_Data for this exercise_
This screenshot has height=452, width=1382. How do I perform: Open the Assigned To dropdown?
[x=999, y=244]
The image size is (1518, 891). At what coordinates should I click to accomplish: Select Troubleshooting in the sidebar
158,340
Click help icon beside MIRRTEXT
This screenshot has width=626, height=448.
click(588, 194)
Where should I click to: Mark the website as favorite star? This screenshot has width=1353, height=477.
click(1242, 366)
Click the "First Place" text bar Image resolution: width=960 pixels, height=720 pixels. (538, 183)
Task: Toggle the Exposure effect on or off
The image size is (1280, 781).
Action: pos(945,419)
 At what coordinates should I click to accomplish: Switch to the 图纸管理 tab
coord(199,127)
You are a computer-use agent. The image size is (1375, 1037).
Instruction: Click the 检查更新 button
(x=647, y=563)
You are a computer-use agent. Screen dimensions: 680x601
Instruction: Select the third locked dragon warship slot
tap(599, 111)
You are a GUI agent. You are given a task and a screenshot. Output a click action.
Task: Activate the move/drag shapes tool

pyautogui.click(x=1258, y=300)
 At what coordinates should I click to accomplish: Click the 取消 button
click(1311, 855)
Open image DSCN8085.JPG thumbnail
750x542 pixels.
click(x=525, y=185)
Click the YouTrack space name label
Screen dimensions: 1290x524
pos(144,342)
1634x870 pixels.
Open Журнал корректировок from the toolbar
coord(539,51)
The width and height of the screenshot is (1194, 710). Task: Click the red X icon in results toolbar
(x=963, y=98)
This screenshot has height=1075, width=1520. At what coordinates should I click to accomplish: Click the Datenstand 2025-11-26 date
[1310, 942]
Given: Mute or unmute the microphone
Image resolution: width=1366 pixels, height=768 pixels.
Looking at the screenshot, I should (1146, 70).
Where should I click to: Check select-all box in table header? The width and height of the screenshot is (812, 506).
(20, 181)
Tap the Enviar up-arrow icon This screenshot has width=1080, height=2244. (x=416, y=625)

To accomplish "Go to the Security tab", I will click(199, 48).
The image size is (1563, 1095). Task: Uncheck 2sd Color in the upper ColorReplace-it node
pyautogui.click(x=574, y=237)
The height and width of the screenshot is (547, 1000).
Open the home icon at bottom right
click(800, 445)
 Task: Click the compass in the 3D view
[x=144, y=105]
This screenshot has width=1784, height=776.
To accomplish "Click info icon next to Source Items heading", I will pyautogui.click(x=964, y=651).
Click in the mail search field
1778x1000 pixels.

_Exercise_
Every line above from the line with "The image size is (1280, 781)." to the line with "This screenshot has width=1784, height=776.", both included, must be reproduced exactly, and no other line may appear.

_Written reply_
The image size is (1280, 781).
Action: pos(945,419)
 At what coordinates should I click to accomplish: Switch to the 图纸管理 tab
coord(199,127)
You are a computer-use agent. The image size is (1375, 1037).
Instruction: Click the 检查更新 button
(x=647, y=563)
You are a computer-use agent. Screen dimensions: 680x601
Instruction: Select the third locked dragon warship slot
tap(599, 111)
You are a GUI agent. You are given a task and a screenshot. Output a click action.
Task: Activate the move/drag shapes tool

pyautogui.click(x=1258, y=300)
 At what coordinates should I click to accomplish: Click the 取消 button
click(1311, 855)
Open image DSCN8085.JPG thumbnail
750x542 pixels.
click(x=525, y=185)
Click the YouTrack space name label
Screen dimensions: 1290x524
pos(144,342)
1634x870 pixels.
Open Журнал корректировок from the toolbar
coord(539,51)
The width and height of the screenshot is (1194, 710). Task: Click the red X icon in results toolbar
(x=963, y=98)
This screenshot has height=1075, width=1520. At what coordinates should I click to accomplish: Click the Datenstand 2025-11-26 date
[1310, 942]
Given: Mute or unmute the microphone
Image resolution: width=1366 pixels, height=768 pixels.
Looking at the screenshot, I should (1146, 70).
Where should I click to: Check select-all box in table header? The width and height of the screenshot is (812, 506).
(20, 181)
Tap the Enviar up-arrow icon This screenshot has width=1080, height=2244. (x=416, y=625)

To accomplish "Go to the Security tab", I will click(199, 48).
The image size is (1563, 1095). Task: Uncheck 2sd Color in the upper ColorReplace-it node
pyautogui.click(x=574, y=237)
The height and width of the screenshot is (547, 1000).
Open the home icon at bottom right
click(800, 445)
 Task: Click the compass in the 3D view
[x=144, y=105]
This screenshot has width=1784, height=776.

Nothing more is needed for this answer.